Exactly reproduce the lines from the one containing "Task: Toggle the Highlight Hover option" through the last line of the data, both ends included, leaving out pictures.
BEGIN SUPPLIED RECORDS
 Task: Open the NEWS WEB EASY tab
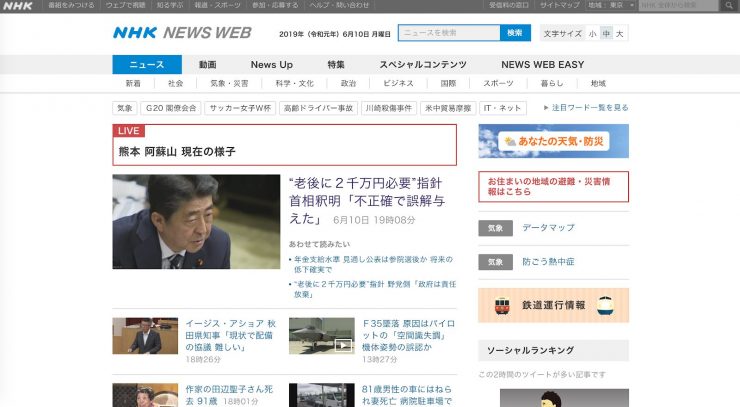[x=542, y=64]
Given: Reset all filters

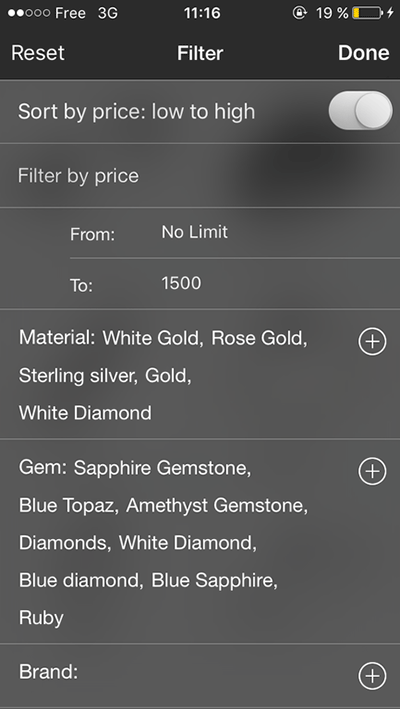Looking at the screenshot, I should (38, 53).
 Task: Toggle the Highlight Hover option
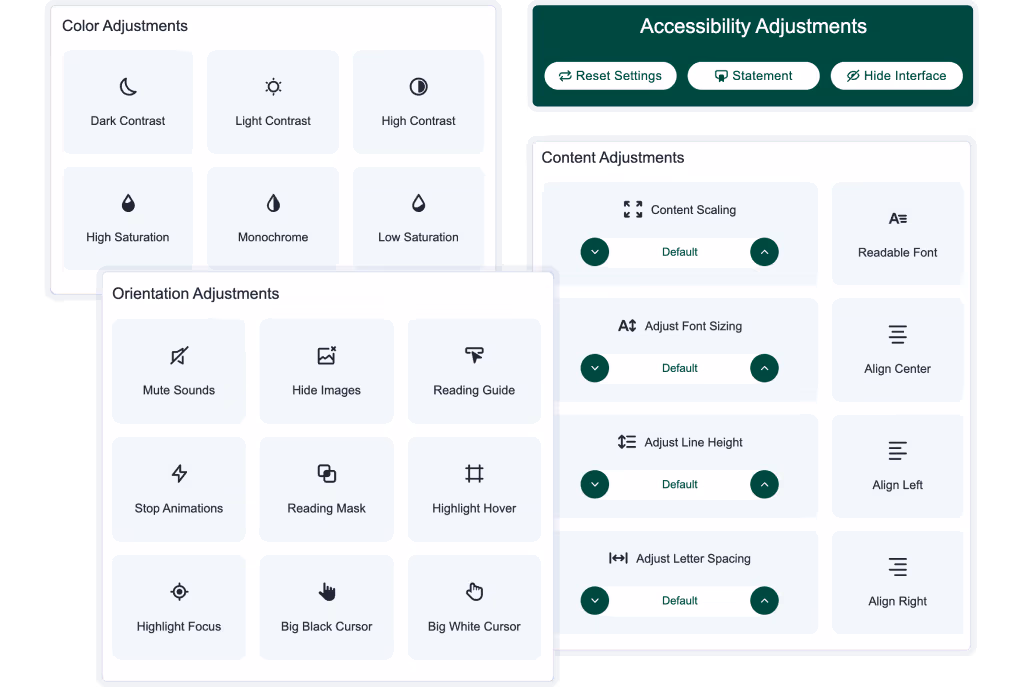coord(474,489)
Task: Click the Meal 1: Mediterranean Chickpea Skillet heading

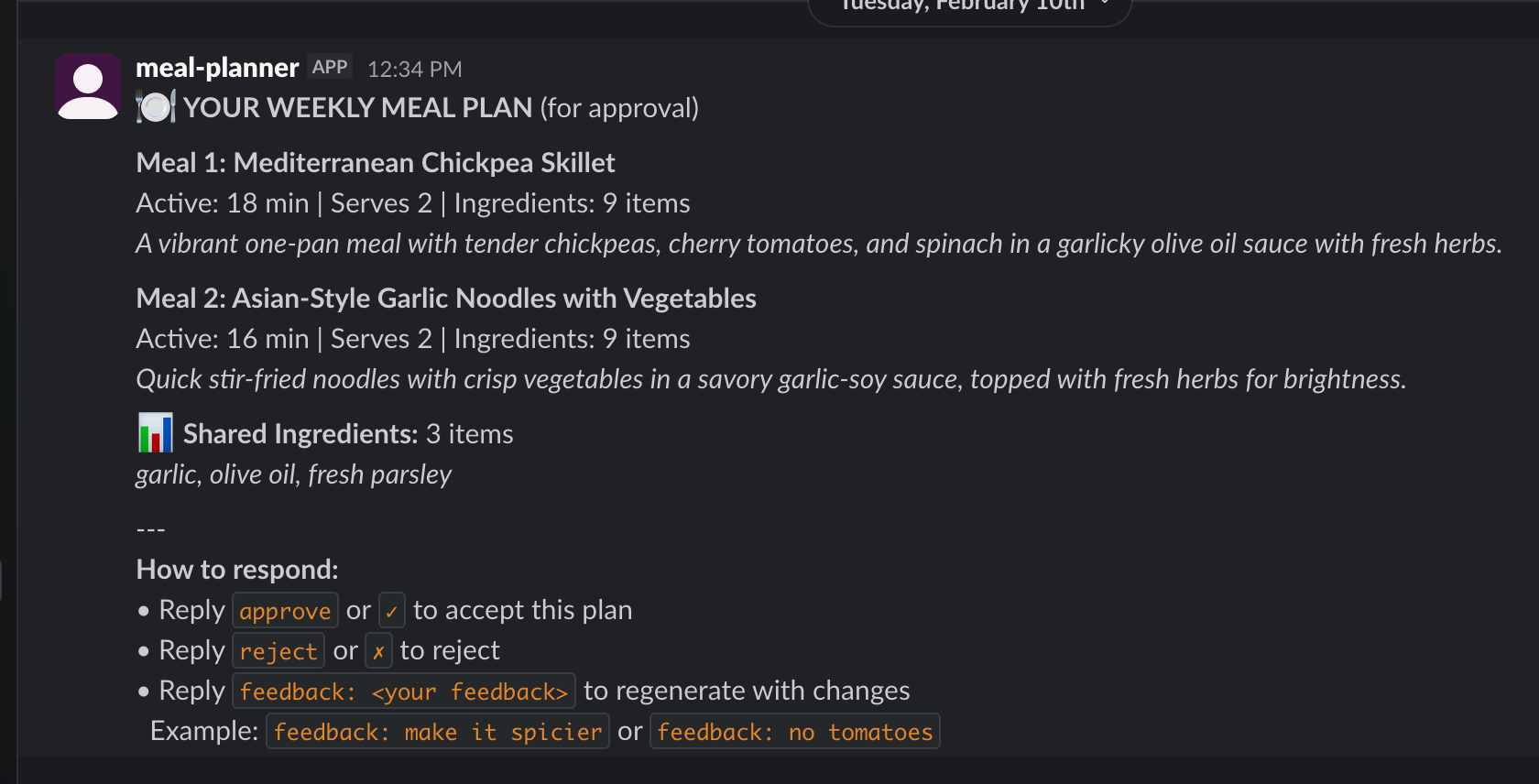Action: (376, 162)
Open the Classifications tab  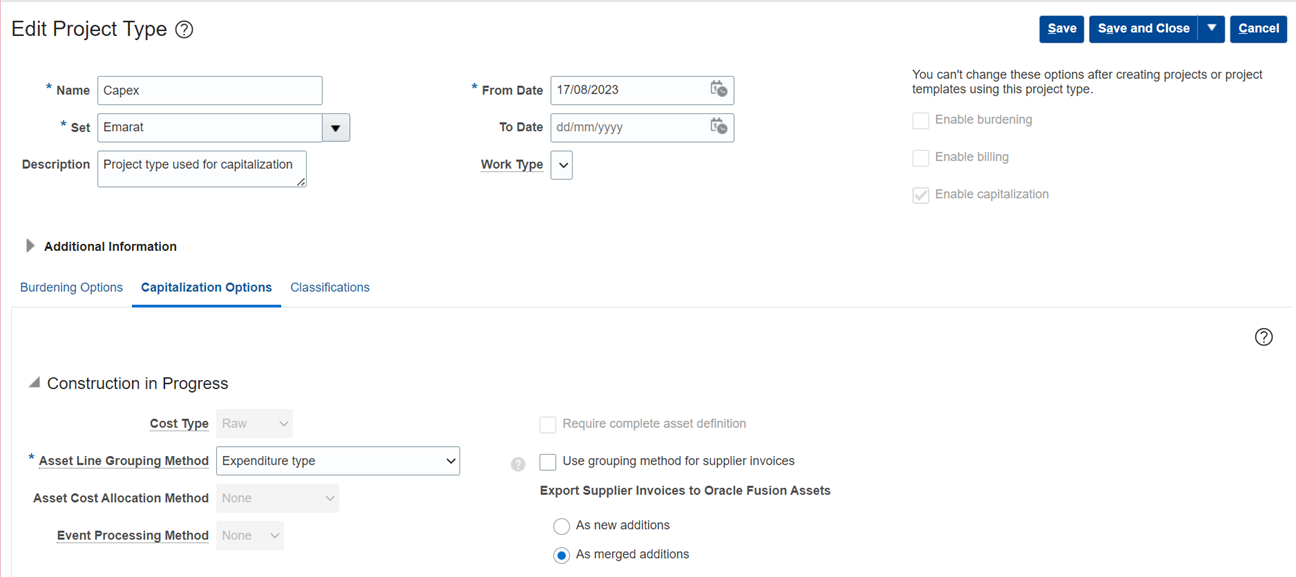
END SUPPLIED RECORDS
◆ **TASK ANSWER**:
 Task: Toggle the Highlight Hover option
coord(474,489)
Task: Click the Meal 1: Mediterranean Chickpea Skillet heading

Action: (376, 162)
Open the Classifications tab  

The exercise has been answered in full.